Green’s Dictionary of Slang

boffin n.

also boff
[ety. unknown, although according to Robert Watson-Watt (1892–1973), the inventor of radar, the term ‘has something to do with an obsolete type of aircraft called the Baffin, something to do with that odd bird, the Puffin’ (Three Steps to Victory, 1957)]

any form of scientific expert, orig. those RAF scientists who were working on radar.

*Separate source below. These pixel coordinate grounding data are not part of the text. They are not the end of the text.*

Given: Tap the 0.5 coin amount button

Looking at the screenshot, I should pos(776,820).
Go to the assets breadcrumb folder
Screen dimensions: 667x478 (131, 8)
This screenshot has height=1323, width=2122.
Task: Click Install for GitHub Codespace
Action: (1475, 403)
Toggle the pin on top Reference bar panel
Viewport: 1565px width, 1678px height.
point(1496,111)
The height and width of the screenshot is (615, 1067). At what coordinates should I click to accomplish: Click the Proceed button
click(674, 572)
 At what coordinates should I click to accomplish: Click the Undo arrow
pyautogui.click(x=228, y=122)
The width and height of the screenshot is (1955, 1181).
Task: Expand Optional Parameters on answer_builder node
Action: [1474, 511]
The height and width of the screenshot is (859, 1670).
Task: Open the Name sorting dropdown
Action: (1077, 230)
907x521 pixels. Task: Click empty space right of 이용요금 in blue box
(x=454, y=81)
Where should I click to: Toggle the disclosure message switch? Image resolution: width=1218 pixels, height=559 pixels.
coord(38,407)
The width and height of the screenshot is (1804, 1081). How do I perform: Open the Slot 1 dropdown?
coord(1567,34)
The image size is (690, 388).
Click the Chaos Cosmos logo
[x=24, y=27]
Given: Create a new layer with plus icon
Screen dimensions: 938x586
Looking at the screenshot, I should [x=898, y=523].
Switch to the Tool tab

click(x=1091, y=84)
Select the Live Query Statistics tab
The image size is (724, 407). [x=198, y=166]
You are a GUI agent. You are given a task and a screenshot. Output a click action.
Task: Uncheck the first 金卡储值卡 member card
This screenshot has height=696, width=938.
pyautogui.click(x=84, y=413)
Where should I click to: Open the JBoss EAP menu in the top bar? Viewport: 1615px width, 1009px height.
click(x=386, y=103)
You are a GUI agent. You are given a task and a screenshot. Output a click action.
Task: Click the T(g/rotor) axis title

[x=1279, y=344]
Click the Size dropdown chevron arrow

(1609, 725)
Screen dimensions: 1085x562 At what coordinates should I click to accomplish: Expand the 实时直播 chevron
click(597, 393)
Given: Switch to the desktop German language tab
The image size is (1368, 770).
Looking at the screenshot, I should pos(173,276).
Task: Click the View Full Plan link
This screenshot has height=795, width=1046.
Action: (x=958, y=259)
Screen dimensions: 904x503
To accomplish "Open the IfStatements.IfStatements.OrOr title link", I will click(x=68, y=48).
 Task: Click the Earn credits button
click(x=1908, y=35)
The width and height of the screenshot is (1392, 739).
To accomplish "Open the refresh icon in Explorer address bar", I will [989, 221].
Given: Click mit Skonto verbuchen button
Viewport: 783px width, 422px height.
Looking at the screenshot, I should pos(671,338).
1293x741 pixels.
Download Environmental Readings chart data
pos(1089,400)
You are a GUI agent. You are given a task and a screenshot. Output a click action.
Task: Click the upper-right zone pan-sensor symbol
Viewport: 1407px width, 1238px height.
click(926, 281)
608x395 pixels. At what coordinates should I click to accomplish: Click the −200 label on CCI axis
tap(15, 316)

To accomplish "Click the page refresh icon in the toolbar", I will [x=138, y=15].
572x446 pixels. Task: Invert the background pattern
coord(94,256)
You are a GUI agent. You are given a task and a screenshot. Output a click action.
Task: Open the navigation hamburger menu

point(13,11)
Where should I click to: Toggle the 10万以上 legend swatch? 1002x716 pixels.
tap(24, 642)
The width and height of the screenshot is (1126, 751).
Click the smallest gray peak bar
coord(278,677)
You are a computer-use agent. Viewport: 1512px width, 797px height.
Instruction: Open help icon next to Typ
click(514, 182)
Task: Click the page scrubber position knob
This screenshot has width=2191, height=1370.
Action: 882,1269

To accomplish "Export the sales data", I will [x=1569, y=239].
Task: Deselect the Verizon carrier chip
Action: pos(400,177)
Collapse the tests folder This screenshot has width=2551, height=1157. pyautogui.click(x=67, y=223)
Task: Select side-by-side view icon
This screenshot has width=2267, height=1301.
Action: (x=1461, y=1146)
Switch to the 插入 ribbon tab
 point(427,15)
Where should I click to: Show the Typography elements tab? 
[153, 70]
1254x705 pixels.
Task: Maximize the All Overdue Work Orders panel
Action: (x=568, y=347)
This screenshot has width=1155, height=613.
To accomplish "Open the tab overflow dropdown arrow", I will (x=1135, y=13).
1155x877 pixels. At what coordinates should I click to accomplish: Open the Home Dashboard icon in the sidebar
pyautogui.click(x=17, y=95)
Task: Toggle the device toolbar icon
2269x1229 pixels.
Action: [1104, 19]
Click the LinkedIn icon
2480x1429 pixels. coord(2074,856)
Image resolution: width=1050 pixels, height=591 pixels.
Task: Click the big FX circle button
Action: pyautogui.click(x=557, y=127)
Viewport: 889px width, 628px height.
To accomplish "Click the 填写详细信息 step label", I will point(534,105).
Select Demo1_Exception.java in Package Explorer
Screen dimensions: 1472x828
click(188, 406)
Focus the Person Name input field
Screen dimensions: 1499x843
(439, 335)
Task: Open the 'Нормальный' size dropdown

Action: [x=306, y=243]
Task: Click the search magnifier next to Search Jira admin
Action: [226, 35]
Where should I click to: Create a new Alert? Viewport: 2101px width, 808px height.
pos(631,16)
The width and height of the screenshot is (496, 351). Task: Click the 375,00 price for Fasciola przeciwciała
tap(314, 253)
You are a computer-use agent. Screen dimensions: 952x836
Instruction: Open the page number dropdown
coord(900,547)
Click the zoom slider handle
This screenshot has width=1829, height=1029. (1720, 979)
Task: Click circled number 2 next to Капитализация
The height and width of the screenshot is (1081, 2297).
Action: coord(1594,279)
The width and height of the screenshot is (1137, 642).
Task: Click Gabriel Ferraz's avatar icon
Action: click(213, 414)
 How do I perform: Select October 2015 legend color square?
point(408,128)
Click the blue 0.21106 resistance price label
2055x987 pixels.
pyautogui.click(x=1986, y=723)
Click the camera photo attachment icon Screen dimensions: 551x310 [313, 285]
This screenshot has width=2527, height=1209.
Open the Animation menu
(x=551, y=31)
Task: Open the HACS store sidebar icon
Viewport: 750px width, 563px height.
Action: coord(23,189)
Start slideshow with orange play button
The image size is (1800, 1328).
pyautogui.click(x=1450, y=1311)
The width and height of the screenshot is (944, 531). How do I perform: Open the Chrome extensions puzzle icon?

[UK]G. Gibson Enemy Coast Ahead (1955) 205: The scientists had not been idle. ‘Boffins’, we call them, why I don’t know.
[UK]K. Amis letter 15 Dec. in Leader (2000) 567: A four-handed game of Halma with the boffin.
[UK]B.S. Johnson All Bull 241: I really don’t know why the boffins don’t do something about it.
[Aus]B. Robinson Aussie Bull 41: Some years back, the Educational ‘boffins’ decided that kids should ask, ‘why?’ .
[Aus]T. Winton Human Torpedo 119: There were no surfers — only science boffins.
[Scot]I. Rankin Let It Bleed 57: All the forensic boffins looked about nineteen years old.
[UK]Indep. Rev. 25 May 4: ‘Jesus, what a boff,’ say the dudes in the fourth form, if one of their number is able to differentiate between, say, India and the West Indies.
[UK]R. Fortey Dry Store Room No. 1 154: The boffins come blinking into the light.
[UK]Guardian 6 July 15/2: A mild-mannered boffin.
Brisbane Times On Line 16 Aug. 🌐 Australian boffins brew up a hydrating beer.